TASK GOAL: Restate word for word each line of the data, starting at the one containing "Lifestyle (677, 1096)" and running through the last.

═════ RECORDS FOR THIS EXERCISE ═════

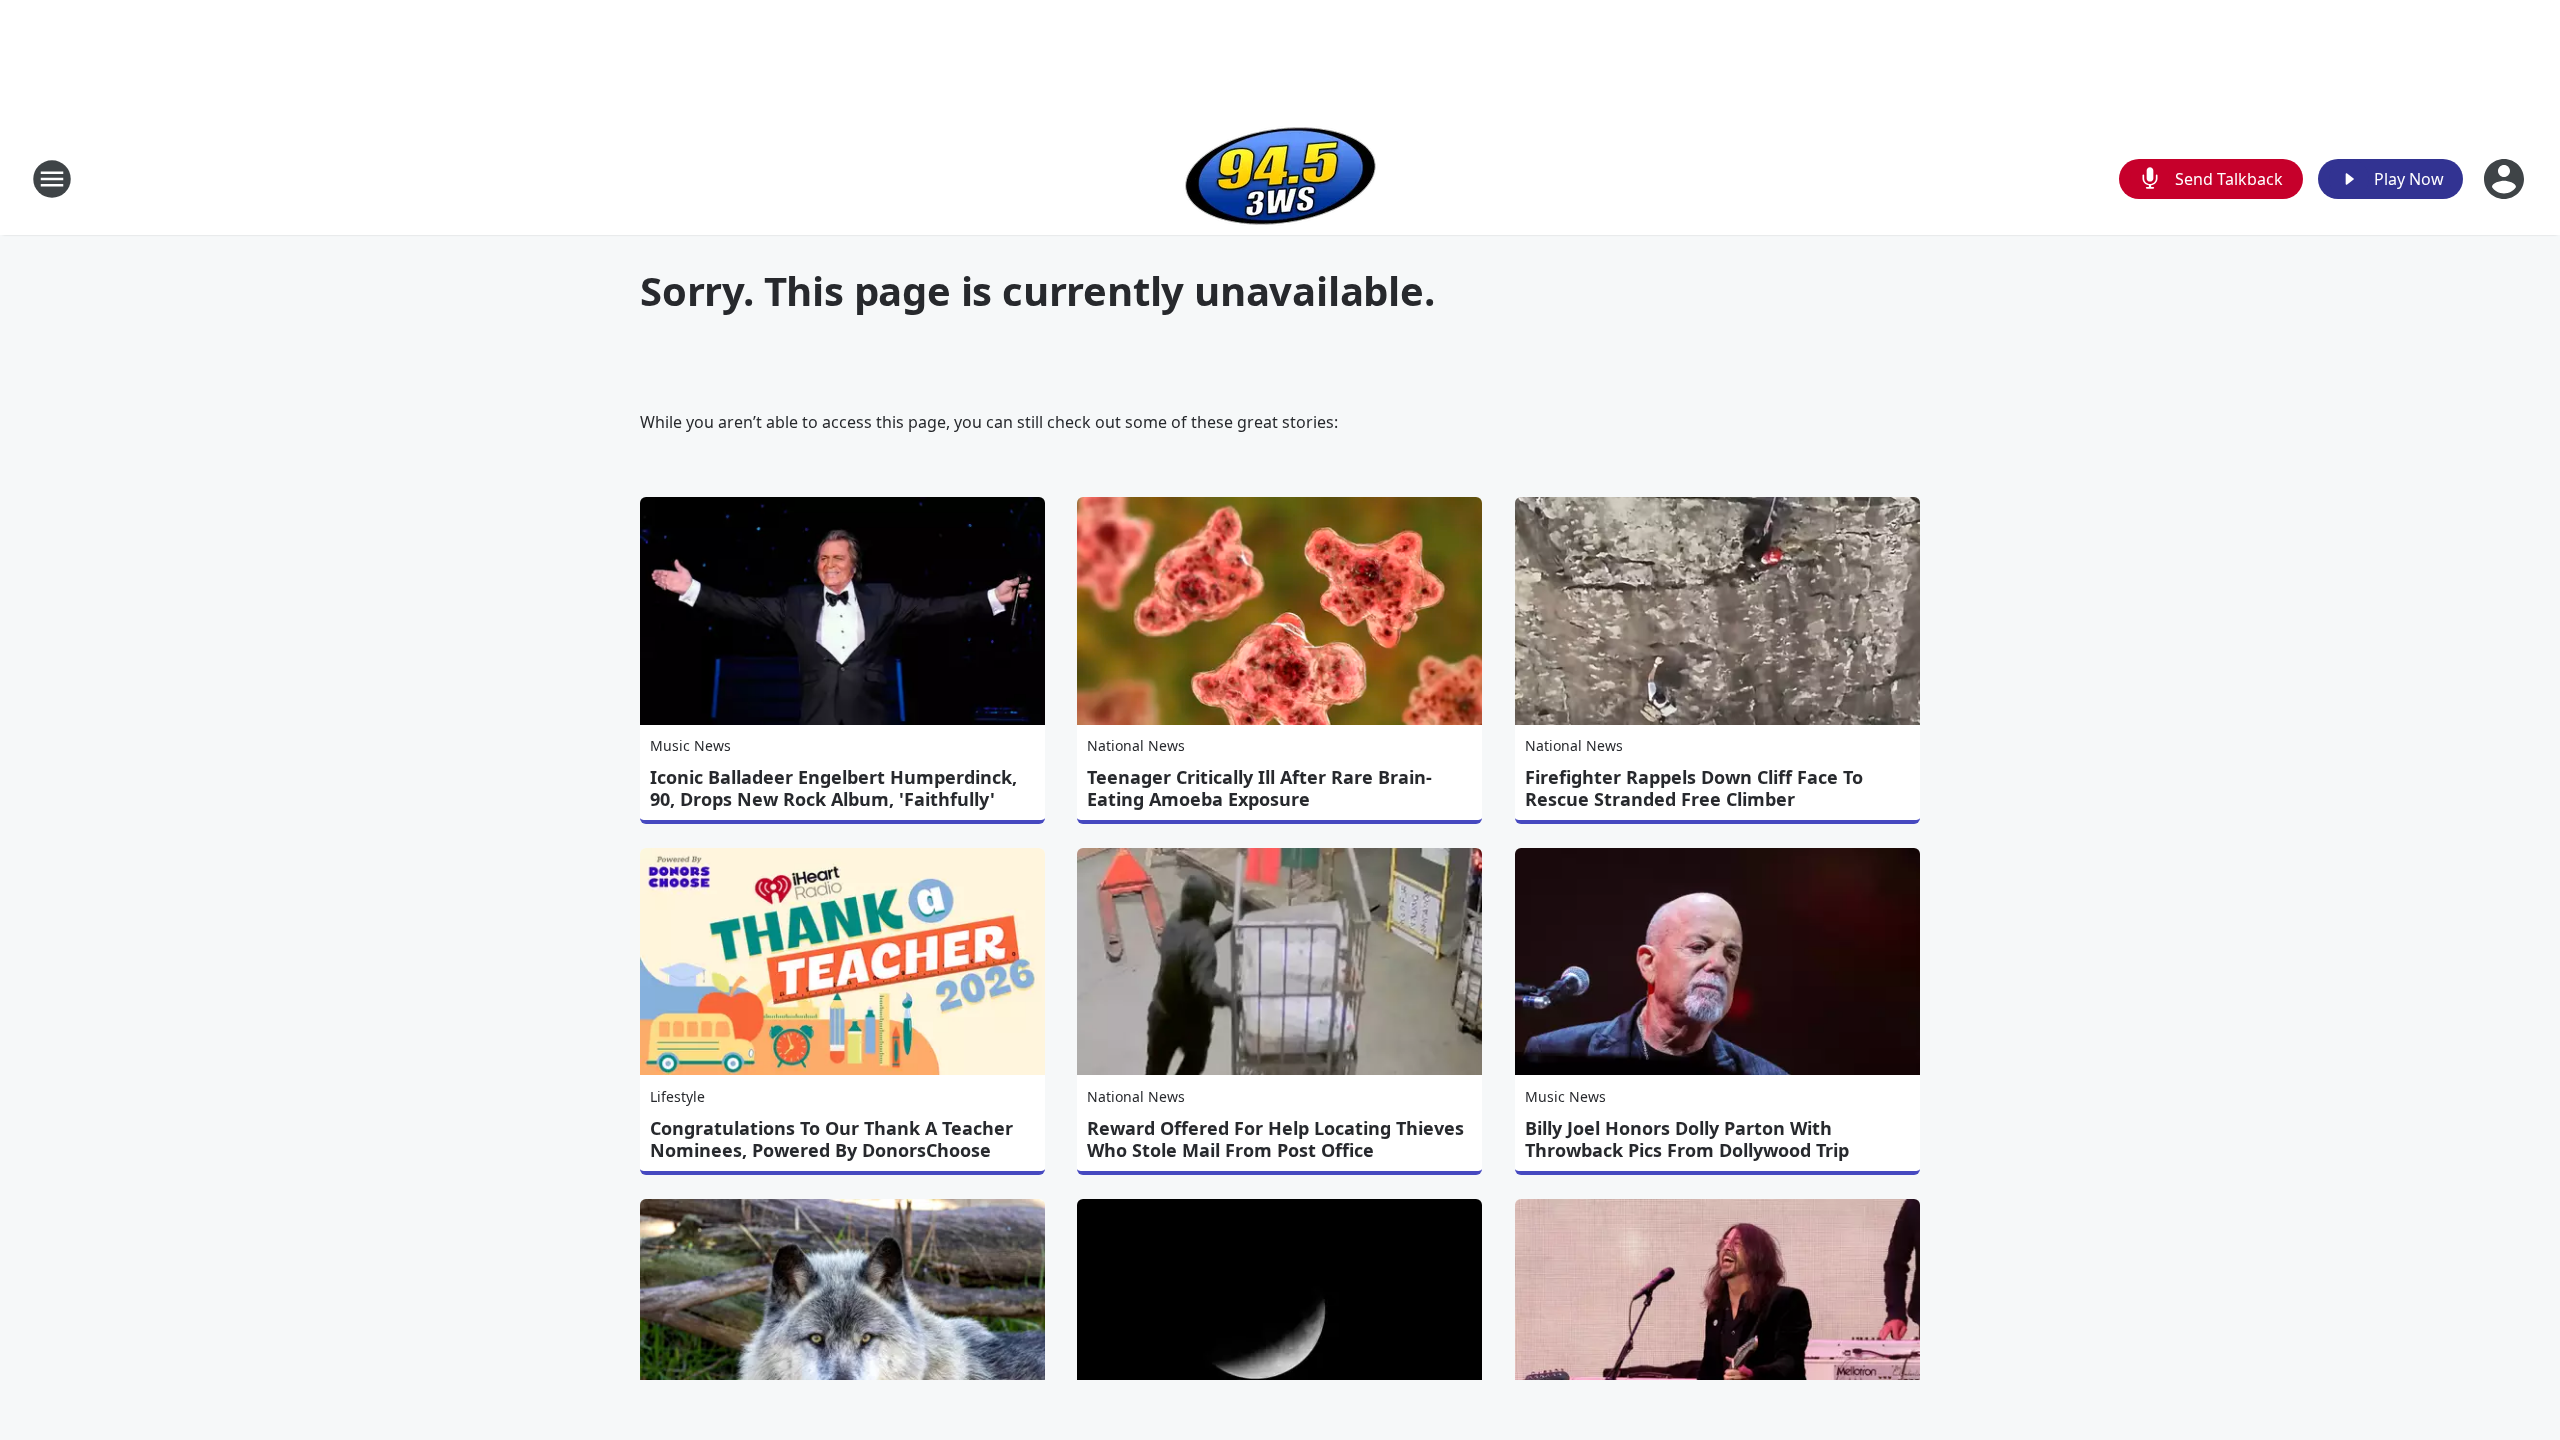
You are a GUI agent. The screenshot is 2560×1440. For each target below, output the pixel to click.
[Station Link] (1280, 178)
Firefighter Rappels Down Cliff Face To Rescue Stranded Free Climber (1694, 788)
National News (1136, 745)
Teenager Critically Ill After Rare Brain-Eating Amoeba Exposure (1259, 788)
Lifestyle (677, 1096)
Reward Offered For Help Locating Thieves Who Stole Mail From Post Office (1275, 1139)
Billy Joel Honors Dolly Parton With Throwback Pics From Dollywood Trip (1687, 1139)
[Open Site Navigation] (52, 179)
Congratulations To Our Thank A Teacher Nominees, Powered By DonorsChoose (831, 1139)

═════

ANSWER BELOW:
Lifestyle (677, 1096)
Reward Offered For Help Locating Thieves Who Stole Mail From Post Office (1275, 1139)
Billy Joel Honors Dolly Parton With Throwback Pics From Dollywood Trip (1687, 1139)
[Open Site Navigation] (52, 179)
Congratulations To Our Thank A Teacher Nominees, Powered By DonorsChoose (831, 1139)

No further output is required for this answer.